Reading detections (both options)
report(table DAT, 8 columns):Object_Type, Confidence, X_Center, Y_Center, Width, Height, ID, ClassIDsummary(table DAT, 2 columns):Object_Type, Count- Visual overlays via
null2(bbox),null5(labels),null3(source frame) — see Outputs below
That is the entire setup. There is no Python environment to install and no external runtime dependency.
Inputs
| Input | Type | Description |
|---|---|---|
in1 | TOP | External video feed. If unconnected, the bundled moviefilein1 (sample video in video/) is used. |
Outputs
The component exposes 6 outputConnectors at its boundary:
| Output | Type | Description |
|---|---|---|
report | DAT (table) | 8 columns: Object_Type, Confidence, X_Center, Y_Center, Width, Height, ID, ClassID. Coordinates are top-left origin, pixel-space in the 640×640 inference canvas. |
summary | DAT (table) | 2 columns: Object_Type, Count. Aggregated per-class counts for the current frame. |
null2 | TOP | Bounding box overlay (transparent canvas, only edges drawn, per-class colors). |
null5 | TOP | Detection labels overlay (transparent canvas, "person 1: 0.93" badges above each bbox, black text on class-colored background). |
null3 | TOP | Synched 640×640 source frame the inference engine actually processed. Use this as the underlying image when compositing overlays. |
Compose at the parent /project1 level using compositeTOPs to combine source + bboxes + labels into your final view.

**Source material:**
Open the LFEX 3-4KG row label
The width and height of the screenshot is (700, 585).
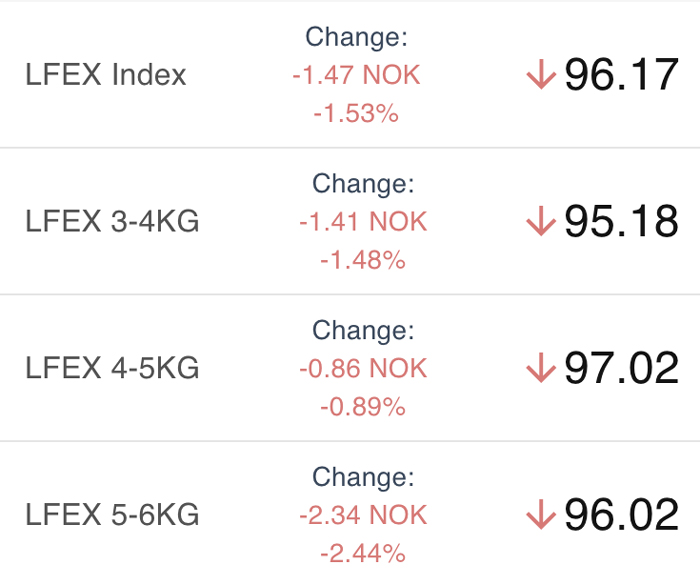point(112,221)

**Requirements:**
• 1. Translate this sentence from the detection component documentation into Spanish: "There is no Python environment to install and no external runtime dependency."
• 2. From the detection component documentation, list every column of the report table.
• 3. Extend the detection component documentation, picking up after its final sentence.
Nothing in the lines is needed here.

**Answers in order:**
• 1. No hay ningún entorno de Python que instalar ni ninguna dependencia externa en tiempo de ejecución.

• 2. Object_Type, Confidence, X_Center, Y_Center, Width, Height, ID, ClassID

• 3.
Custom parameters
Detection page
| Param | Type | Default | Description |
|---|---|---|---|
Detectionlables | Str | empty | Comma-separated whitelist of COCO class names (e.g. person, car, dog). Empty = all 80 COCO classes. |
Confidence | Float | 0.2 | Minimum detection confidence (0–1). Lower = more detections; higher = stricter. |
Frameskip | Int | 0 | Frames to skip between inference runs (0 = every frame, 2 = run every 3rd frame, etc.). Performance lever. |
Detectionlimit | Int | 1 | Max detections per frame (0 = unlimited). Highest-confidence kept first. |
Model | Str (read-only) | yolo11n | Detection model. Only yolo11n is bundled — displayed as text, not configurable. |
Changing any of these parameters auto-reloads the embedded browser inference page (~1–2 second handover). No manual reload needed.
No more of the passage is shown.